■ **What you will do**: Retype, word for word, the line holding "This screenshot has height=429, width=1832." and each line after it down to the end of the data; pictures are not copied.

================================

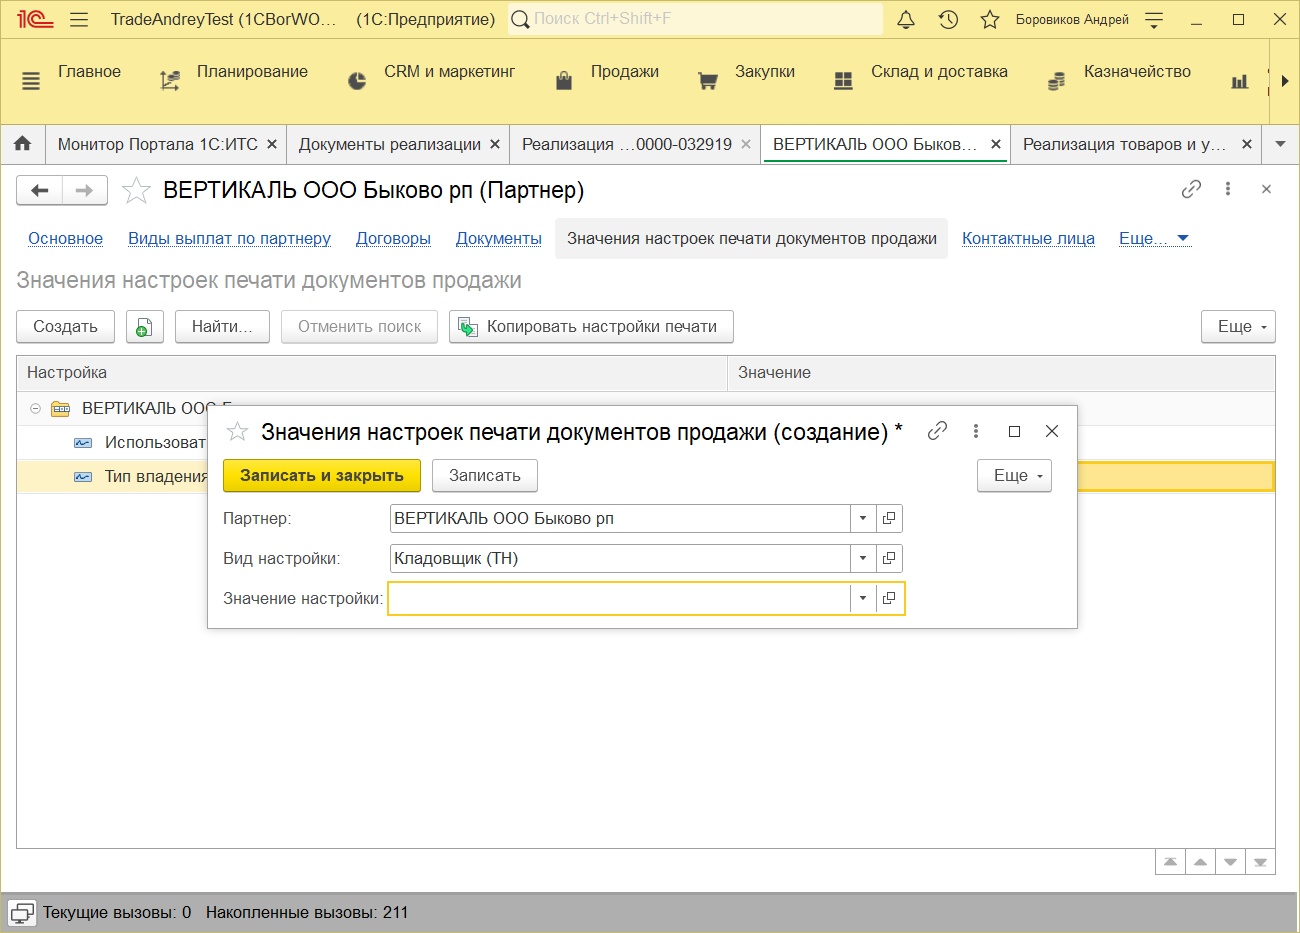Open the Еще dropdown in the dialog
1300x933 pixels.
click(1014, 476)
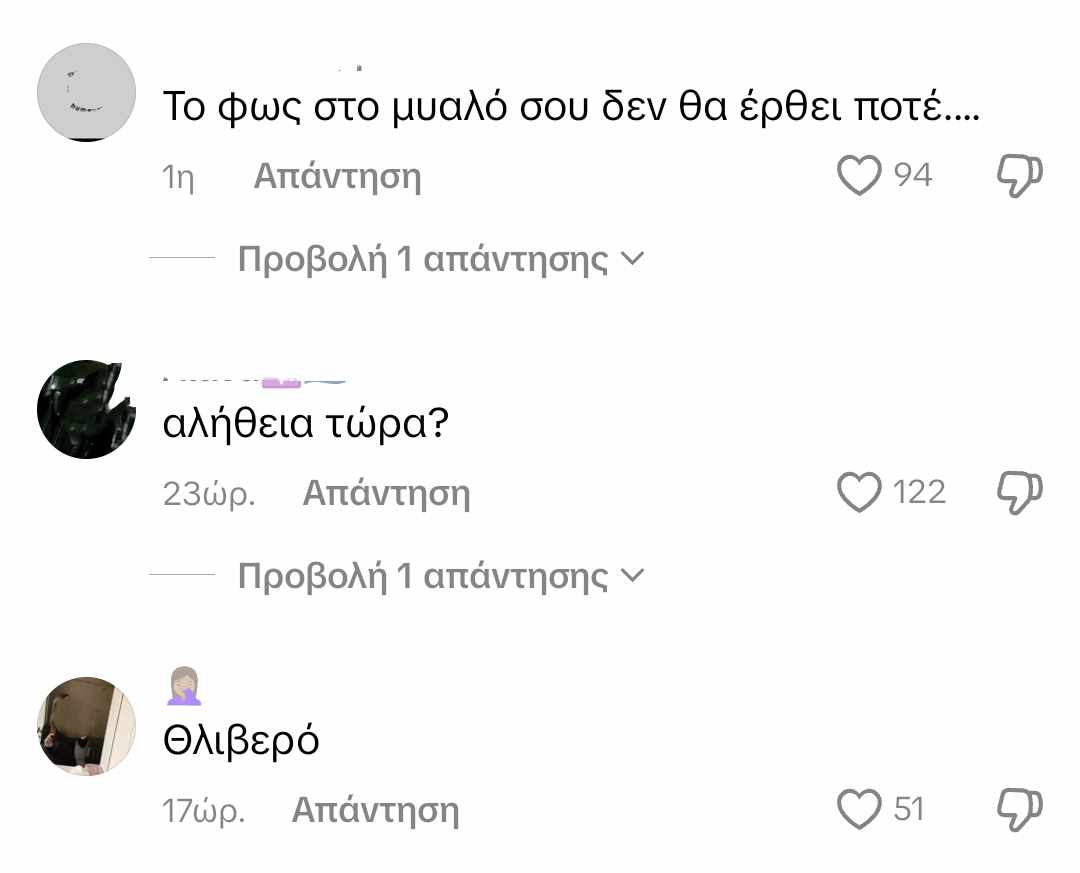Reply to the comment posted 17ώρ. ago
This screenshot has height=873, width=1080.
tap(375, 810)
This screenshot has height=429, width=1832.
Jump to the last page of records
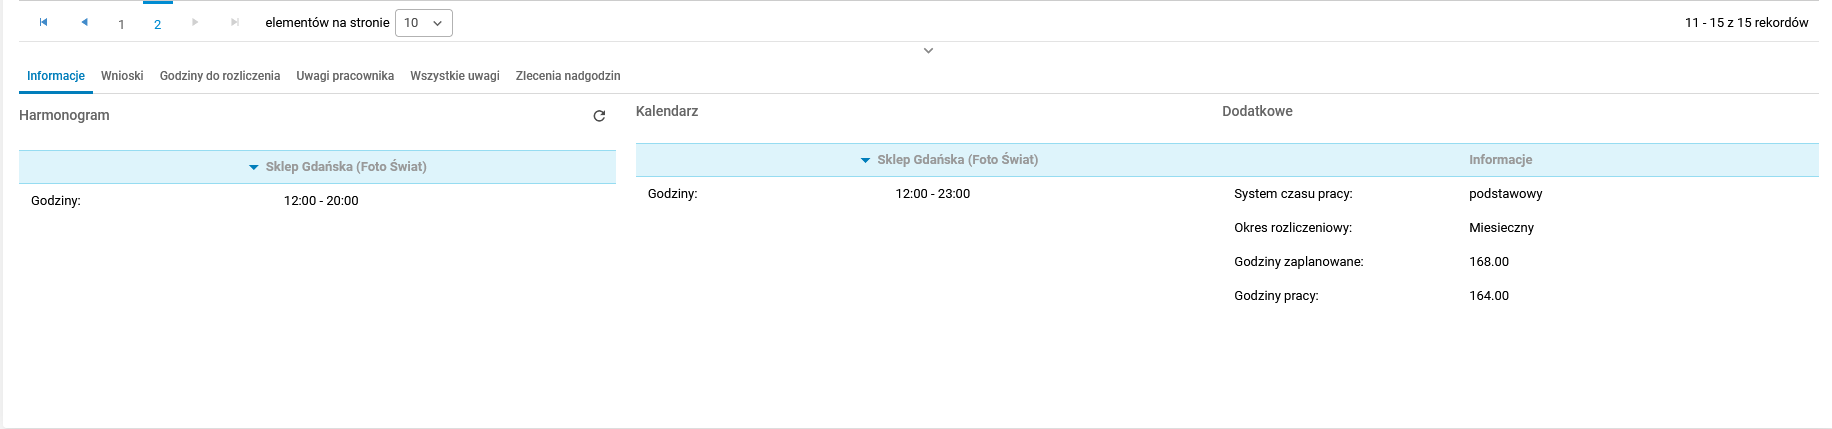[235, 22]

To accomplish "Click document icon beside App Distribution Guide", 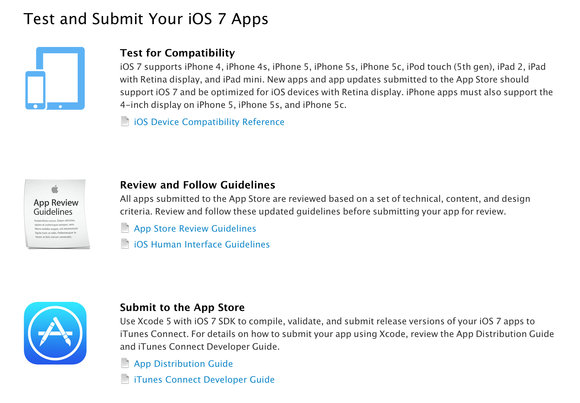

================================

■ **Answer box**:
This screenshot has height=429, width=1832.
Jump to the last page of records
[235, 22]

To accomplish "Click document icon beside App Distribution Guide", 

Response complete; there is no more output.